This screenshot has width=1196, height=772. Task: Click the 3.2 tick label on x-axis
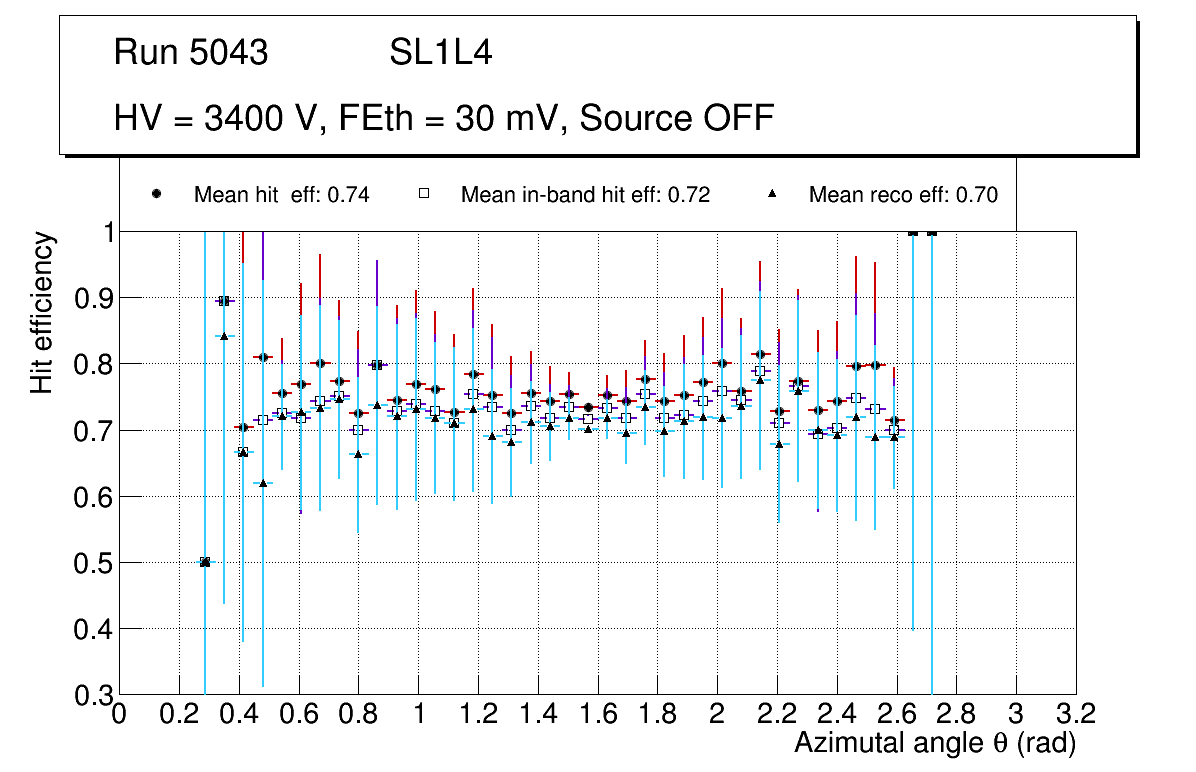point(1075,714)
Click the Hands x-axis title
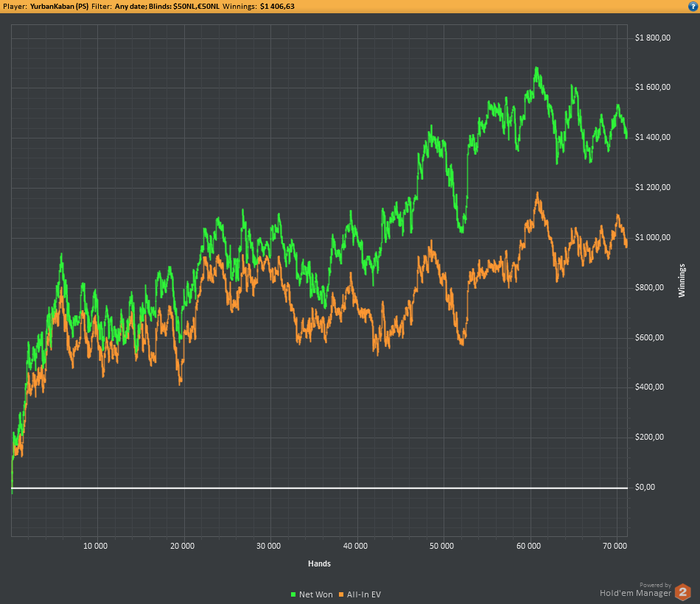This screenshot has width=700, height=604. pos(320,563)
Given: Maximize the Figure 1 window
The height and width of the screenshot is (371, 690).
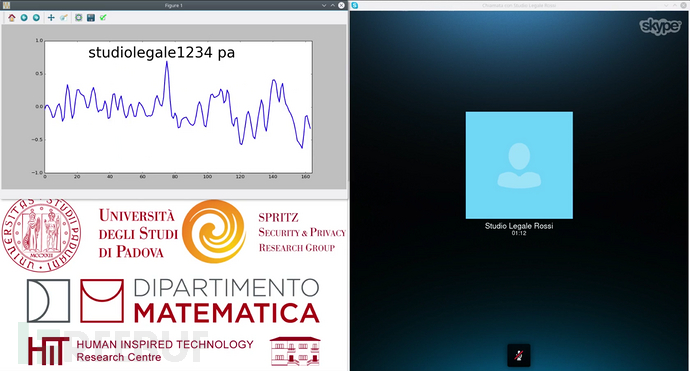Looking at the screenshot, I should (x=333, y=5).
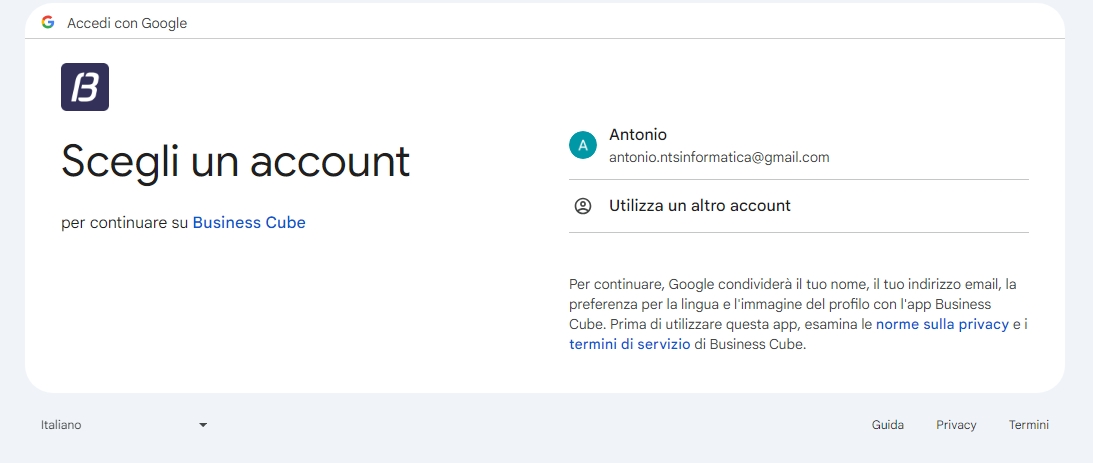Click the "Scegli un account" heading

pyautogui.click(x=236, y=160)
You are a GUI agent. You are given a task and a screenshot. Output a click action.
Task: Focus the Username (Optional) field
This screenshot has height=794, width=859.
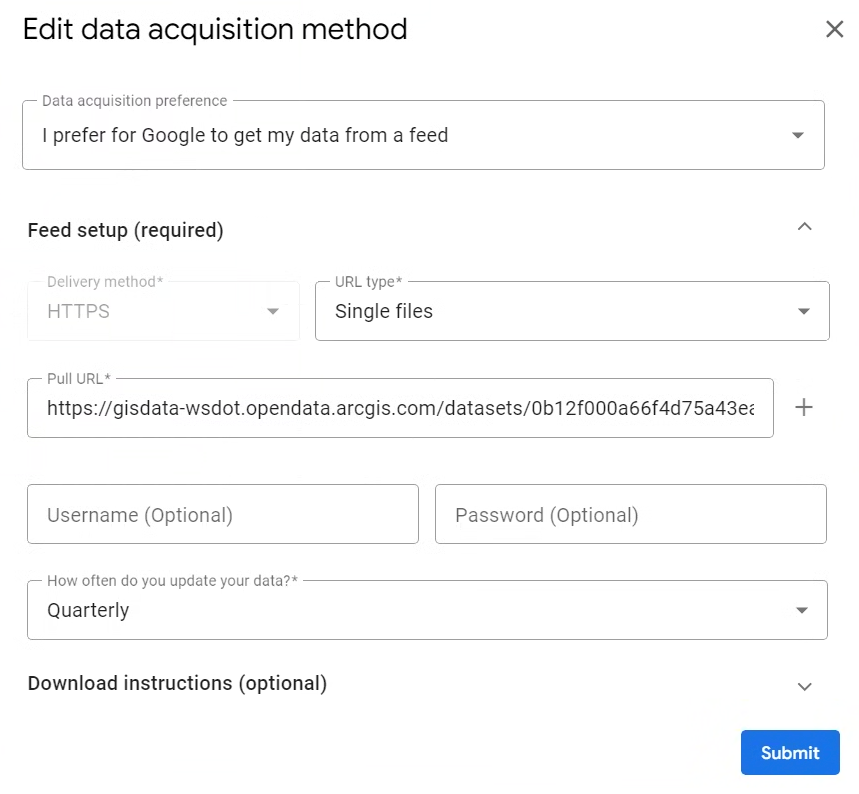[222, 515]
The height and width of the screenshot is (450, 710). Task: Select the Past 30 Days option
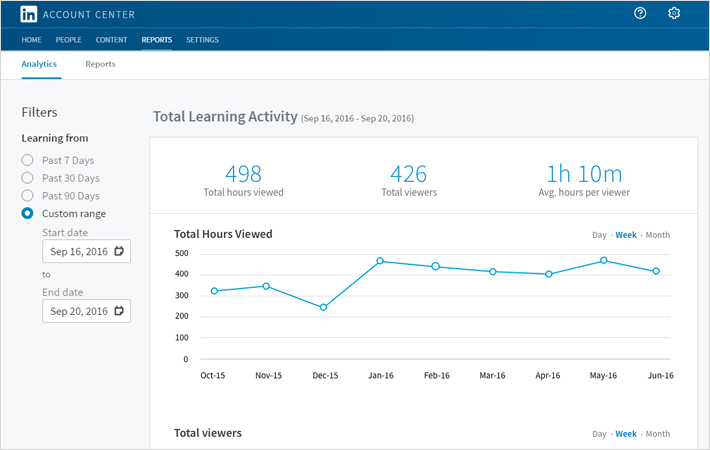tap(28, 178)
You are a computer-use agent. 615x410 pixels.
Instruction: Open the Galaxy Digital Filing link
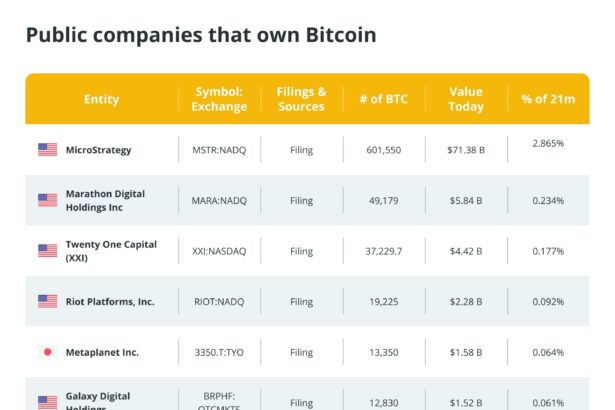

--*--

The entries are to be printed exactly as written; the pictures are to be left out.

## Output
This screenshot has width=1196, height=772. Task: Click the 3.2 tick label on x-axis
point(1075,714)
Click the Hands x-axis title
This screenshot has width=700, height=604. pos(320,563)
Given: Maximize the Figure 1 window
The height and width of the screenshot is (371, 690).
Looking at the screenshot, I should (x=333, y=5).
Click the "Scegli un account" heading

pyautogui.click(x=236, y=160)
You are a GUI agent. You are given a task and a screenshot. Output a click action.
Task: Focus the Username (Optional) field
This screenshot has height=794, width=859.
[222, 515]
The height and width of the screenshot is (450, 710). Task: Select the Past 30 Days option
tap(28, 178)
You are a computer-use agent. 615x410 pixels.
Instruction: Open the Galaxy Digital Filing link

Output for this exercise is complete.